_YOUR GOAL:_ Quote, word for word, the lines of the items below starting at the line containing "Toggle the select-all" and ending at the line containing "should pyautogui.click(x=20, y=103).".

_DATA FOR THE TASK:_

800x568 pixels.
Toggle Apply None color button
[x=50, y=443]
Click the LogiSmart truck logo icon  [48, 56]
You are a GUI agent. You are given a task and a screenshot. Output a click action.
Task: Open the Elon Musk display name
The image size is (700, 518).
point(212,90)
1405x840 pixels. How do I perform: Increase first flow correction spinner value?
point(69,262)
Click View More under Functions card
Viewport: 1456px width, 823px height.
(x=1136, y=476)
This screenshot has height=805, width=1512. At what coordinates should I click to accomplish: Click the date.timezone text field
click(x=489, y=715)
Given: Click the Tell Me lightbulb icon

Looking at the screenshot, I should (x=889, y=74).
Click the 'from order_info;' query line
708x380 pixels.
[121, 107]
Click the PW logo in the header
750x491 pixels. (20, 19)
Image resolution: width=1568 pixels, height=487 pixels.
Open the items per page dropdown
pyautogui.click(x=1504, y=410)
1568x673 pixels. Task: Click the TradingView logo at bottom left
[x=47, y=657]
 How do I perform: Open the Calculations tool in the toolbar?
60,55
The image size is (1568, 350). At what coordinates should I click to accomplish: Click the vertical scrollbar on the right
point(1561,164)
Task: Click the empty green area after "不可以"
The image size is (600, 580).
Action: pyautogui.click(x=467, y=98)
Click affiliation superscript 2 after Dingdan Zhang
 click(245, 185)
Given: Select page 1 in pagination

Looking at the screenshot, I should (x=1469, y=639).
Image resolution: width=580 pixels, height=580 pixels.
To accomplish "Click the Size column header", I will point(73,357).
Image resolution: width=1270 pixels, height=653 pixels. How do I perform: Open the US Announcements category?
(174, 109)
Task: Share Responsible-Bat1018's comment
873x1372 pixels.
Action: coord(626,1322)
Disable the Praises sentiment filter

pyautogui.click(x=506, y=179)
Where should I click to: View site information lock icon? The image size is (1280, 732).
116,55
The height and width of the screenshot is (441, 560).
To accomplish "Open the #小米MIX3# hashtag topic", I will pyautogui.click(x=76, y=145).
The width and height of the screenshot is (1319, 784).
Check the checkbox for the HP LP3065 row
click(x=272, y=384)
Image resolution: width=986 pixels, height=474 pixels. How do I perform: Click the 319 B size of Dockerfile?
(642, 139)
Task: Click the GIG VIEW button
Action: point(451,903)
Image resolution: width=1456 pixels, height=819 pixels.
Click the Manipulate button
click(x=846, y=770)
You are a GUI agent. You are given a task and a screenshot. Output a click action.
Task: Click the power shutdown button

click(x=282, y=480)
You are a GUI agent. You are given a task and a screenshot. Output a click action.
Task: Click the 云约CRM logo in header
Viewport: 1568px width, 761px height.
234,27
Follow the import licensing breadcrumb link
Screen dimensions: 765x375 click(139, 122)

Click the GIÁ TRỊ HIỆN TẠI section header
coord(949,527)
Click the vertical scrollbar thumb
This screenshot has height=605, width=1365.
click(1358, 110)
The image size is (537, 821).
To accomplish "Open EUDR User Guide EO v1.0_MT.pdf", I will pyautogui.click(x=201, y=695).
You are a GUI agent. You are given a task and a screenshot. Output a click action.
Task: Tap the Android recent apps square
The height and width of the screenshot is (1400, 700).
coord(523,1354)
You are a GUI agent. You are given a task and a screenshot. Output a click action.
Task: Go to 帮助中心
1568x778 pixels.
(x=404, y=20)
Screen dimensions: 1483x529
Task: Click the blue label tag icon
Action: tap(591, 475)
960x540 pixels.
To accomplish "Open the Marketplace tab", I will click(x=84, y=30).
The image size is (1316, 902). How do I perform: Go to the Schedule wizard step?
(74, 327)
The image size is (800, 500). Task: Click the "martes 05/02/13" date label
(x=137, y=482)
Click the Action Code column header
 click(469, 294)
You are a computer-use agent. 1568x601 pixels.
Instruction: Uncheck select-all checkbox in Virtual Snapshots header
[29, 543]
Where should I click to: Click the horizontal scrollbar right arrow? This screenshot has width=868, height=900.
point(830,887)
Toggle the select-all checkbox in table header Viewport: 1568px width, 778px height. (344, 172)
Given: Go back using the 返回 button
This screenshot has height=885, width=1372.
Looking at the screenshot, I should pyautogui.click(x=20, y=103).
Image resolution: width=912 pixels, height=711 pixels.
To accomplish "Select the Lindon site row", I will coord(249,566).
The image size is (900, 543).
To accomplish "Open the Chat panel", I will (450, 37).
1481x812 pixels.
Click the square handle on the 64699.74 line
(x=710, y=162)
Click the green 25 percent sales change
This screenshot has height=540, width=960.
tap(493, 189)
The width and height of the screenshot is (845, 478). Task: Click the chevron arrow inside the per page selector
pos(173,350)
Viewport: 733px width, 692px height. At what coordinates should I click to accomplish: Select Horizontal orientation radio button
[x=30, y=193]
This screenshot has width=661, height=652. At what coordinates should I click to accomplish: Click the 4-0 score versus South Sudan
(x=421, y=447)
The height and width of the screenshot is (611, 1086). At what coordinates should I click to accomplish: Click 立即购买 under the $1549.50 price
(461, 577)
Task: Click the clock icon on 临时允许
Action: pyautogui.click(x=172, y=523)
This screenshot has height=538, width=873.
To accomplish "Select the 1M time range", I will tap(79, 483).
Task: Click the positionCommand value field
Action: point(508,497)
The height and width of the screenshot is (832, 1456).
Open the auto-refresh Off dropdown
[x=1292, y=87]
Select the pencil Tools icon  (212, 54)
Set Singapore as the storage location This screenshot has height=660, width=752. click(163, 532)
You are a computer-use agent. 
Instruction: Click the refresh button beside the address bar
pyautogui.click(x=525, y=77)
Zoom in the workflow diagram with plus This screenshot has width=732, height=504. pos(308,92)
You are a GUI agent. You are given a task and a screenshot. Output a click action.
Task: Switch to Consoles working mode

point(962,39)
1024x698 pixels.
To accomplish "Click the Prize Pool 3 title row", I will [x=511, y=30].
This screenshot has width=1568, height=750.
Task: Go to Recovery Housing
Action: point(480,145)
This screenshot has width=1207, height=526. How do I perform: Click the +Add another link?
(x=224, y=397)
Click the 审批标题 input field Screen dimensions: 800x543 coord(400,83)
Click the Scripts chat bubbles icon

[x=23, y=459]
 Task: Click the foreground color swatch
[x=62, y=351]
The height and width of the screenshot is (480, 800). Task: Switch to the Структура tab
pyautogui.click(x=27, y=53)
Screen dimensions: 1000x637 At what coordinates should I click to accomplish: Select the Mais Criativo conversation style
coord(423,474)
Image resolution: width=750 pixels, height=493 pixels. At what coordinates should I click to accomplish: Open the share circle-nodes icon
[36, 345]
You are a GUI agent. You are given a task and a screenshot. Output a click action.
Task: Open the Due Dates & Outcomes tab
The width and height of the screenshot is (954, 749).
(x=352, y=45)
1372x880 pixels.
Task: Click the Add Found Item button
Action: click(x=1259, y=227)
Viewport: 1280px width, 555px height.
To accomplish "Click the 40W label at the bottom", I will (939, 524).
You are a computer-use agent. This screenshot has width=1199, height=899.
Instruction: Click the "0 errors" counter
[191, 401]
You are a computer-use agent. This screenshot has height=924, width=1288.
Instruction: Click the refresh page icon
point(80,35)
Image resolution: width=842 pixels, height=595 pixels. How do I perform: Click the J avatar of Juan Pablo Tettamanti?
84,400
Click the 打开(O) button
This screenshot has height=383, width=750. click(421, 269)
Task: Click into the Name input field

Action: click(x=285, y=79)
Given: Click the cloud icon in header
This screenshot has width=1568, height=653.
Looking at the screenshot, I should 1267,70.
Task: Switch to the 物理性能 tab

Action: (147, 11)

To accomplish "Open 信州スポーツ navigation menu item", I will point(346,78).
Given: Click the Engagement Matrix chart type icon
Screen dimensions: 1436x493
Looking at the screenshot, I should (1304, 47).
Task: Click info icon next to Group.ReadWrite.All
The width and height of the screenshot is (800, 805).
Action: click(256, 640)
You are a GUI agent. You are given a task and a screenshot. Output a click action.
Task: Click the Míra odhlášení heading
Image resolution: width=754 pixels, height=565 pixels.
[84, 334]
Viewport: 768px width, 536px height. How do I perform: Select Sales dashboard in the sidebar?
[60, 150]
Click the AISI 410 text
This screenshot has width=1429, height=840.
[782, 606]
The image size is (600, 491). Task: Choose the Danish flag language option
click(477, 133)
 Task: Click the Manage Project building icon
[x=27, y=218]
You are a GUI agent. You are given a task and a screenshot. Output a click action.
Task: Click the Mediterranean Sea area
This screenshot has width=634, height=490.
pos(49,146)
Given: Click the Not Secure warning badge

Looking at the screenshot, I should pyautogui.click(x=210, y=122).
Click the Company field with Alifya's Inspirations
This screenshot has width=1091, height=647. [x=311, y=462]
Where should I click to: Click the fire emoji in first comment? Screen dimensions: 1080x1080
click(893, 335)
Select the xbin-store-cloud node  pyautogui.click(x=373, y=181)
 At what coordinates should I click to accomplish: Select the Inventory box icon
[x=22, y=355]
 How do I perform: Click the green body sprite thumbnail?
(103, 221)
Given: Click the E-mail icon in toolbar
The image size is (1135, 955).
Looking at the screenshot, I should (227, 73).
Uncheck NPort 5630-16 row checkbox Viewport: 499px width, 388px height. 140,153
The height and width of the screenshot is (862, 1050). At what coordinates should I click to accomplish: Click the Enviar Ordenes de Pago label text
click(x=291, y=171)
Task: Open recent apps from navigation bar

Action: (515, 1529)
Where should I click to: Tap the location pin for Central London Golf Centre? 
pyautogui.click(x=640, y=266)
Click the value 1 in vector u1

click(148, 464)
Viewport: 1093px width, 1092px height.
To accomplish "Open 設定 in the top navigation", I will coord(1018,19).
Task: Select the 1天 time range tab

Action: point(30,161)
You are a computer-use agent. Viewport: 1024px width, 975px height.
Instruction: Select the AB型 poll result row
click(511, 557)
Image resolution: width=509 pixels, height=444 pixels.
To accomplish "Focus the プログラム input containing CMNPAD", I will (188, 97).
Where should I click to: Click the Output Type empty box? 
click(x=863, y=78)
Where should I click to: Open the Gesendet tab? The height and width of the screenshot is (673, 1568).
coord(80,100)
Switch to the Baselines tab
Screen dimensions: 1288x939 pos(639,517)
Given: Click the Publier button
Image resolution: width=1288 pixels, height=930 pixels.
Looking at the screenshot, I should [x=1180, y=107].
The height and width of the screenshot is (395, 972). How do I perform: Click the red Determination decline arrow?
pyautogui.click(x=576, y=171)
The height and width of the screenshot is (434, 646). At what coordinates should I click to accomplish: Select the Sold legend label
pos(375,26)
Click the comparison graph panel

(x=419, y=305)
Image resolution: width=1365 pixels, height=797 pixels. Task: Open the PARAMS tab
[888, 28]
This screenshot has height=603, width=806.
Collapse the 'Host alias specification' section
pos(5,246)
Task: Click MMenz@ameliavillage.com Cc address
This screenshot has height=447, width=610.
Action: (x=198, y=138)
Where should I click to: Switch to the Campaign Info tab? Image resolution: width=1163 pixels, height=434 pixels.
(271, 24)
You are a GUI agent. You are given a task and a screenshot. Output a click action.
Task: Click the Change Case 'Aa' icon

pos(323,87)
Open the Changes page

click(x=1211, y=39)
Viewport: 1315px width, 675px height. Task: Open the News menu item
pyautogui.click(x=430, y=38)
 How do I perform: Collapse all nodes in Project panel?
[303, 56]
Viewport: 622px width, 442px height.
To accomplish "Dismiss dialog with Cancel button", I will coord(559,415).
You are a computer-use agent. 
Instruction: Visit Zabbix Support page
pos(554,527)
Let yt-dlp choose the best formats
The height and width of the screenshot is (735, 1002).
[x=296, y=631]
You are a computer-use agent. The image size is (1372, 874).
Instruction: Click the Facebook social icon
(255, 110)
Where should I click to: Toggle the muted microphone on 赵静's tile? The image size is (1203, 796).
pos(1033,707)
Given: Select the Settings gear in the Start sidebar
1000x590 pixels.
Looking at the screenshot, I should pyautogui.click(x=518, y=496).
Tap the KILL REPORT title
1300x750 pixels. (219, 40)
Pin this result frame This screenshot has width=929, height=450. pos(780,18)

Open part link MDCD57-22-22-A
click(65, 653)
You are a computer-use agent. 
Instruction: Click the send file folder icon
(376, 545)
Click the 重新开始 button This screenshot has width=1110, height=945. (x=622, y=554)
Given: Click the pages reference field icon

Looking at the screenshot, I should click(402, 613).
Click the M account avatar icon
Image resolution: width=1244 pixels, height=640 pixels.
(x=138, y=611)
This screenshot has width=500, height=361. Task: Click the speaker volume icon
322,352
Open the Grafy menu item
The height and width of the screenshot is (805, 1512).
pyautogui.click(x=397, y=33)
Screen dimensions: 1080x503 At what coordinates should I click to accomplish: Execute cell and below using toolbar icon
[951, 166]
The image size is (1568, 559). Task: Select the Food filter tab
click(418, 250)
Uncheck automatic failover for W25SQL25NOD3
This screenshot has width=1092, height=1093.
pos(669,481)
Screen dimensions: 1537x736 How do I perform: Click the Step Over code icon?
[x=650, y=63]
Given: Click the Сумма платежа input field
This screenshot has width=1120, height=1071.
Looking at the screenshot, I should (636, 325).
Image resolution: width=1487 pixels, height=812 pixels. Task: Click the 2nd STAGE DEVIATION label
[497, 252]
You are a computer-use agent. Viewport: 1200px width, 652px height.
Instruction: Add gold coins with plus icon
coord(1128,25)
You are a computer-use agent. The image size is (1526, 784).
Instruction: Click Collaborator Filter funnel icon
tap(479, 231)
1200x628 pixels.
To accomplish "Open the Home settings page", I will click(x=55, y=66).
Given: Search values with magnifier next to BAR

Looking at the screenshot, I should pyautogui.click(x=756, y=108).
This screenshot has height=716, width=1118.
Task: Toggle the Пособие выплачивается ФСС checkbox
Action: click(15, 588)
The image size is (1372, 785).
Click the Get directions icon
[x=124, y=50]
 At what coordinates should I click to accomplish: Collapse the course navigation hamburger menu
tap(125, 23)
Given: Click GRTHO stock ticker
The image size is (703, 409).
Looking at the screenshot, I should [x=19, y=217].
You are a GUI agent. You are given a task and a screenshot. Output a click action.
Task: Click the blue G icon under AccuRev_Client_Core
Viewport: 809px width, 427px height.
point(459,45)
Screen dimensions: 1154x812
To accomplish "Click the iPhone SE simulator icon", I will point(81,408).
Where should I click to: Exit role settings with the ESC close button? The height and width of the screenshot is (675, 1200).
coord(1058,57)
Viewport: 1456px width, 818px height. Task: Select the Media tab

_WRITTEN ANSWER:_
Toggle the select-all checkbox in table header Viewport: 1568px width, 778px height. (344, 172)
Given: Go back using the 返回 button
This screenshot has height=885, width=1372.
Looking at the screenshot, I should pyautogui.click(x=20, y=103).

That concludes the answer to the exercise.